Asthenopia is observed to be associated with small to moderate degrees of refractive errors. The limit among each type of refractive ocular condition is not defined.  Often symptoms of asthenopia are considered as a poor marker of ocular changes especially in young children [3]. Most of the studies in literature try to evaluate association of headache especially among young adults and children with refractive errors [4-7]. Studies purely dealing with asthenopic symptoms are limited. Ambiguity exists in quantifying or qualifying the manifestations under the general term asthenopia. Often the symptoms fluctuate based on the sustained visual need for extended periods. The age of the subject, gender, occupation and socioeconomic background also determines the assessment of refractive errors as a causative factor behind aesthenopia.

Near work related headache was the most common symptom in our study.  Bilateral symptoms were frequent. Majority had less than 0.75D refractive power. Hypermetropia and astigmatism were the chief causes of asthenopic symptoms. However myopia was also found as a causative factor in a minority. This contradicts the concept that myopes do not develop aesthenopia. Akinci et al also has made similar observation.   Amongst the refractive errors, uncorrected astigmatism was the major cause for near work related headache. Ocular pain and photophobia were more among hypermetropes. Watering and diplopia were the major complaints among astigmatism.

Varied symptoms occurred in 'against the rule' (ATR) astigmatism while eye pain was the chief complaint amongst 'with the rule' (WTR) astigmatism. Photophobia followed by headache occurred frequently among subjects with 'against the rule' (ATR) astigmatism.

Headache was the common difficulty among those with spherical equivalent less than 0.05D. As the degree of refractive error increased watering and diplopia was found to be more. Similar relation was noted when the spherical equivalent was compared with symptoms among those with subtypes of astigmatism.
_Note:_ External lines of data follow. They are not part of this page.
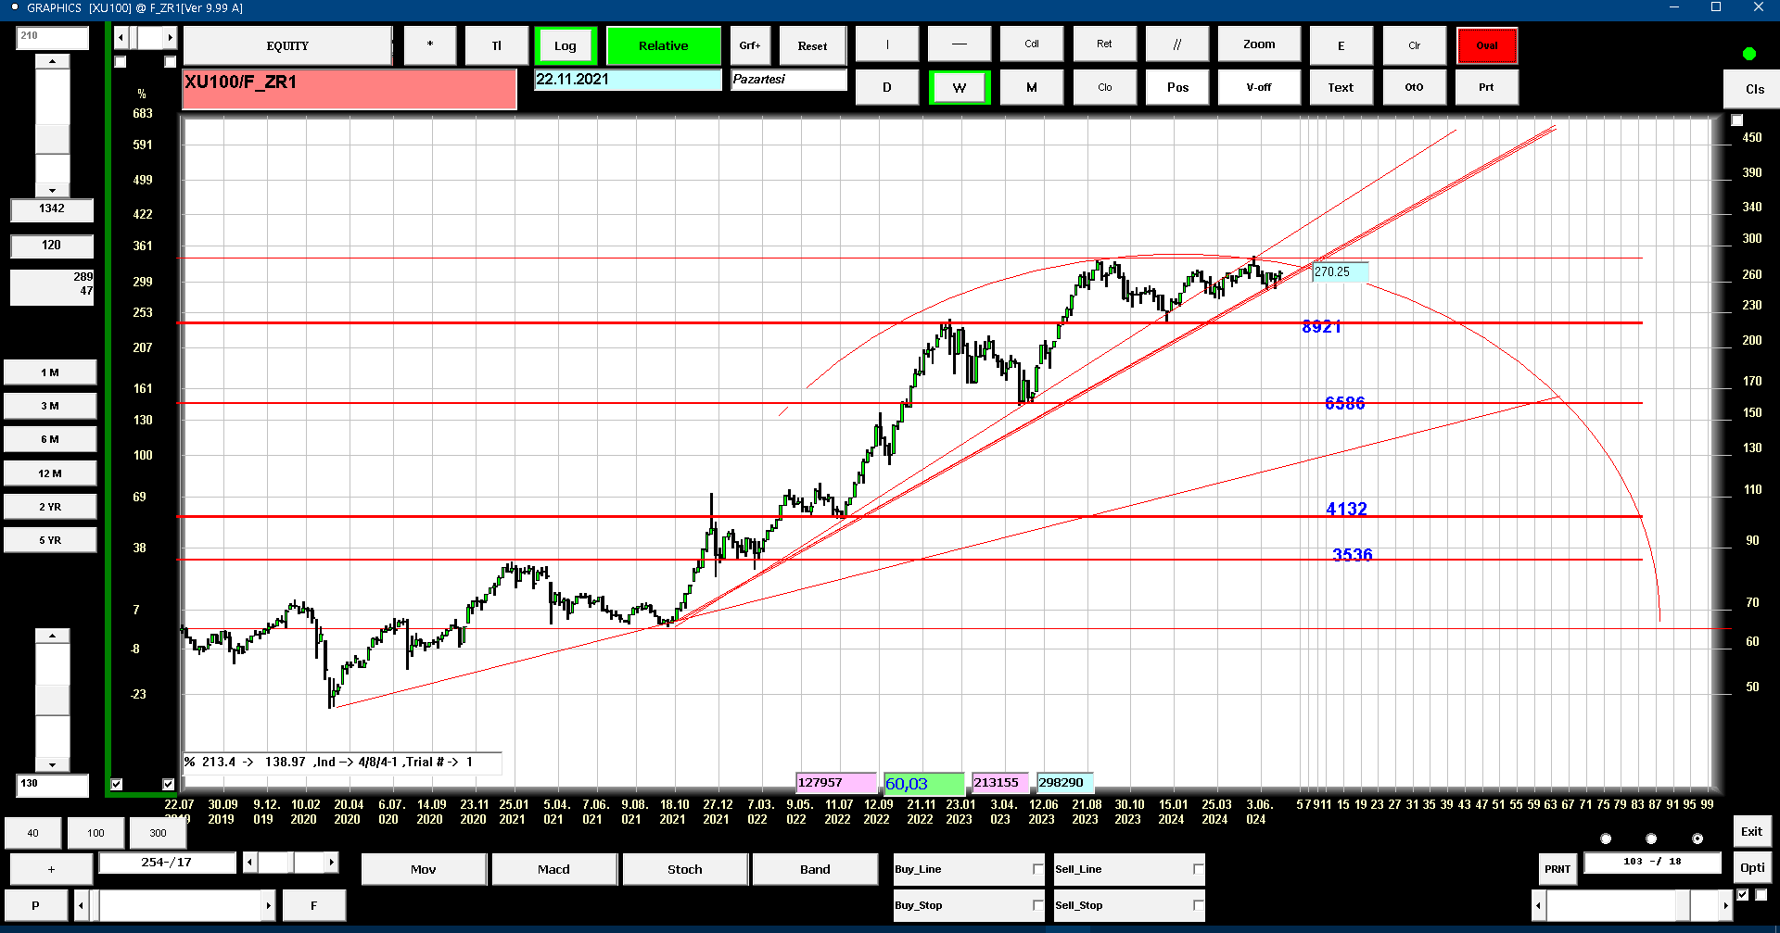Click the date field showing 22.11.2021
Screen dimensions: 1780x933
coord(628,80)

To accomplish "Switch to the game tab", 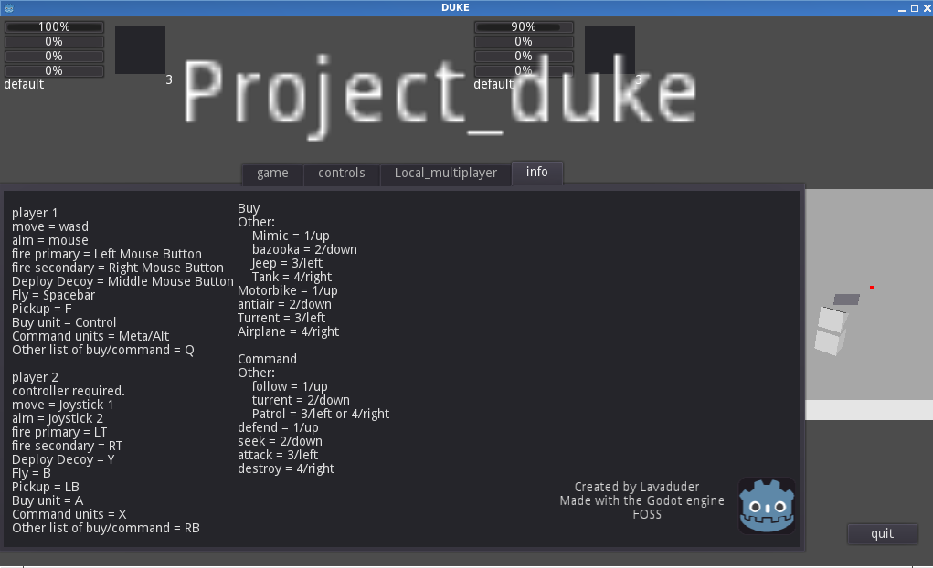I will pos(271,173).
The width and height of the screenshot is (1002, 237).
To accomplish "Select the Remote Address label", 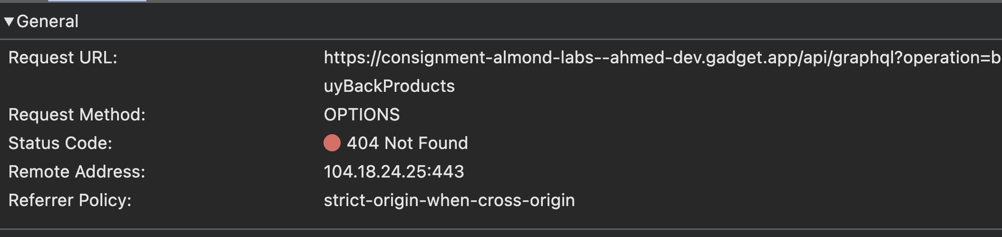I will (x=77, y=172).
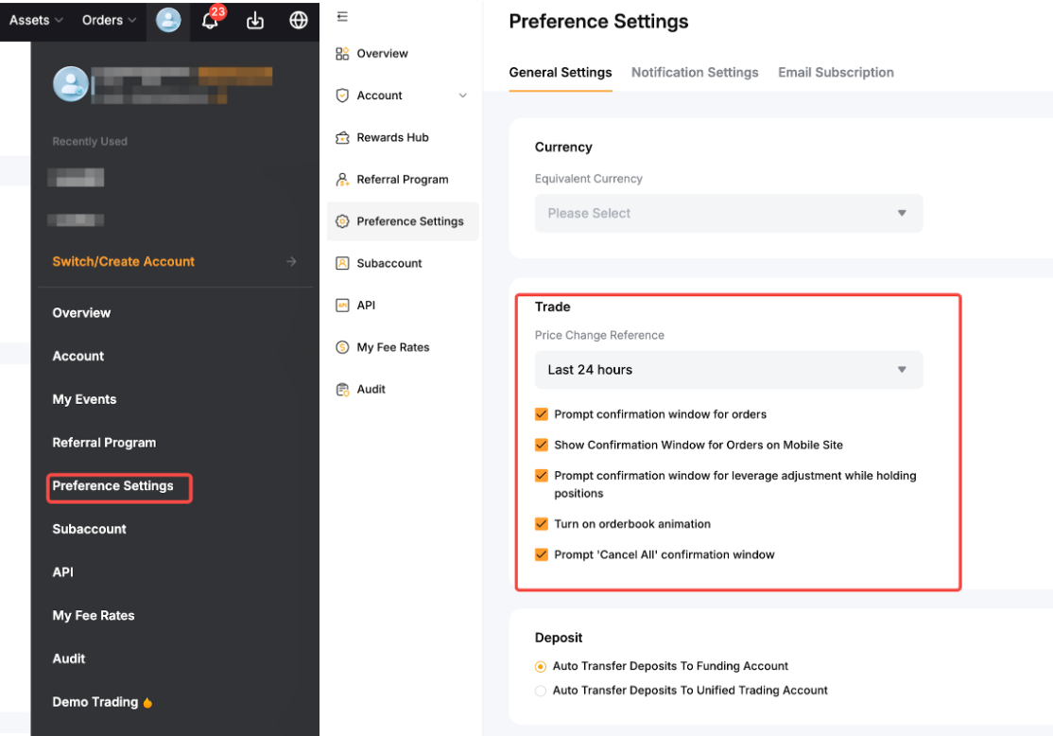Click Switch/Create Account link

[x=124, y=262]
Near work related headache was more appreciated among mixed astigmatism. Photophobia and diplopia was more common among compound hypermetropic astigmatism. Simple and Compound myopic astigmatism fared equally except for increased frequency of rubbing of the eyes among cases with simple myopic astigmatism. Similar observations were made by Akinci et al [5].

Small size of the data limiting statistical power, absence of uniform number of cases within each subgroups, inability to assess symptom relief after constant and regular spectacle wear owing to the cross-sectional design of the work, absence of a homogenous pattern in assessment of refractive errors and retrospective nature of data collection were the main limitations of the study.

Conclusion

Asthenopic symptoms can be myriad. Lower degrees of refractive errors are more symptomatic. Hypermetropia and astigmatism constitute major causative factors. All subgroups of astigmatism are problematic. Quantifying aesthenopia among individuals with fully correctable refractive errors remains an enigma.